The theater should have been considerate enough to provide oxygen masks for how often the audience gasped rather than laughed. Much of the laughter that did manage to come out was done out of shock or as a reflexive result from the relief that the scene was over. With such unconsenting cameos as Daniel Radcliffe and Donald Trump, there is little to laugh at. There isn’t a single victim left standing when the jokes involve people suffering from and accidentally transmitting HIV/AIDS, pedophilia, rape, homophobia, incest, bestiality, committing fraud by pretending to be a cancer victim and fat-shaming. With these subject matters as part of the jokes, it felt like this film intentionally went out of its way to not be funny, or create the perfect anti-comedy.
Action director Louis Leterrier (Transporter, Unleashed) is mildly one of the only assets to this film. The choreography of the action sequences is the only guilt-free entertainment to be had in this entire shit show. During confrontations, the camera switches from third-person to first-person, giving it a brief video game/virtual reality aspect that is fun while it lasts. How this script took three writers, one of which being Baron Cohen, feels like the biggest joke in the film. Also like the jokes in the film, the amount of writers feels like overkill for such rudimentary approach to a spy genre film. The ridiculous logic and ludicrous events in this film are so bad that they beat out fellow spy comedy dud Zoolander 2.
No one is safe from The Brothers Grimsby. Not the audience, not the producers, and especially not the actors. The audacious material overshadows even the best performances in this film. Every character is forgettable. Penelope Cruz and Mark Strong are marginally the only standouts in the film, but they would have been better off just staying in their other spy film universes of Kingsman and, yes, even Zoolander 2. Sacha Baron Cohen plays an amalgam of every character of his we’ve seen, combining elements and even physical gags from them to try to deceive us into thinking he’s created something new. We’re nowhere near as dumb as he assumes we are, especially when it comes to Baron Cohen thinking we won’t recognize The Brothers Grimsby as the inferior spy-themed, film rip-off of the hit UK show Shameless.
Once upon a time, Sacha Baron Cohen used his satire and edgy comedy to draw parallels to politics and society. Characters like Borat, Bruno and even Ali G made a statement about the world by exploiting cultural flaws.
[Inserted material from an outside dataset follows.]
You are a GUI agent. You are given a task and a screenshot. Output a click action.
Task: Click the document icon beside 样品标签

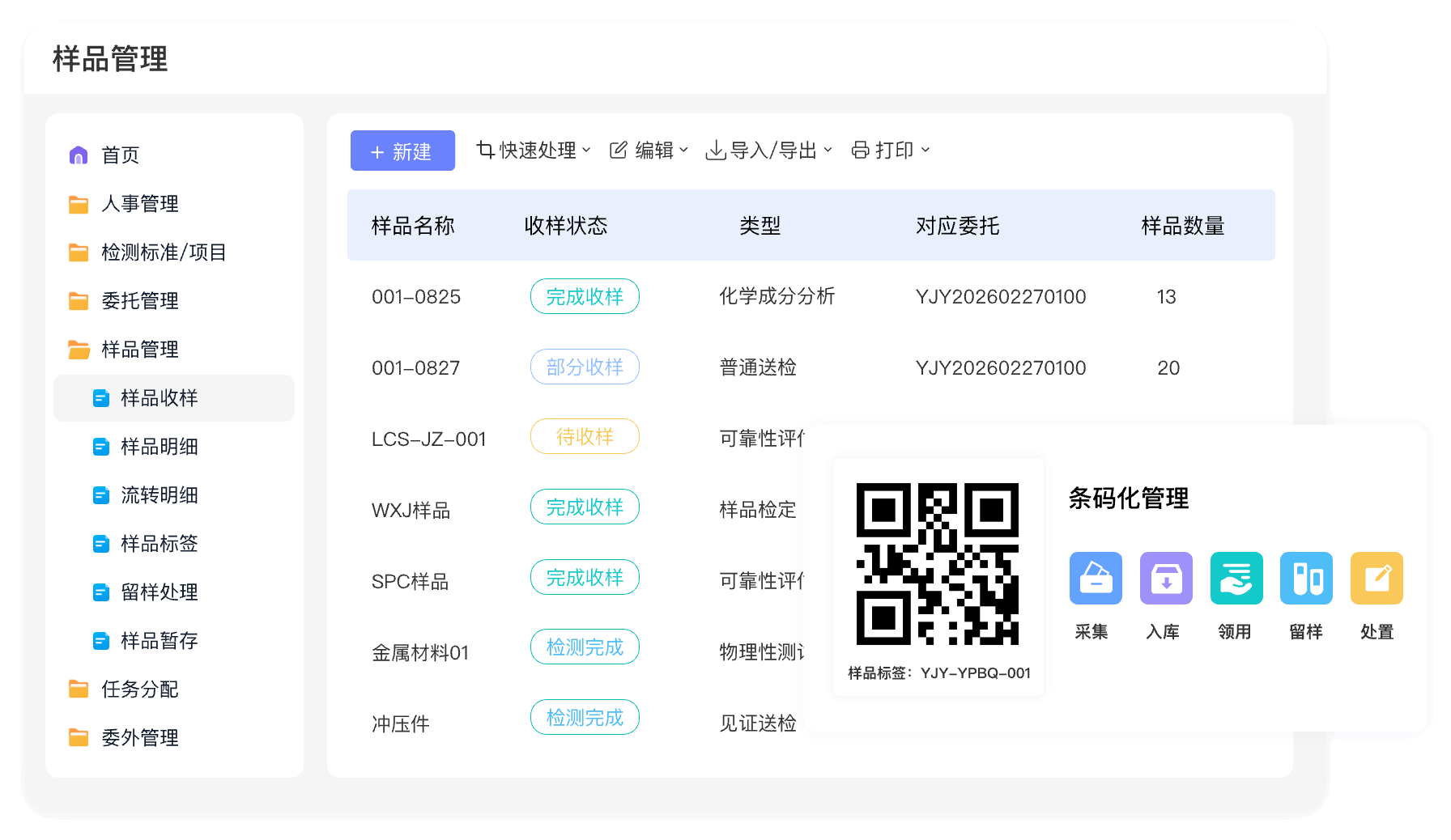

It was easy to forgive his apparent flaws when he was trying to champion social causes. The only thing that even comes close to a social commentary in The Brothers Grimsby is a loosely put together nod to class inequality. Even then, the film comes off more as a PSA for the resilience of the human anus than as a comment on the world’s imbalanced class system. For a film that is surprisingly so much about assholes (the body part and the people), it’s no surprise The Brothers Grimsby is one itself.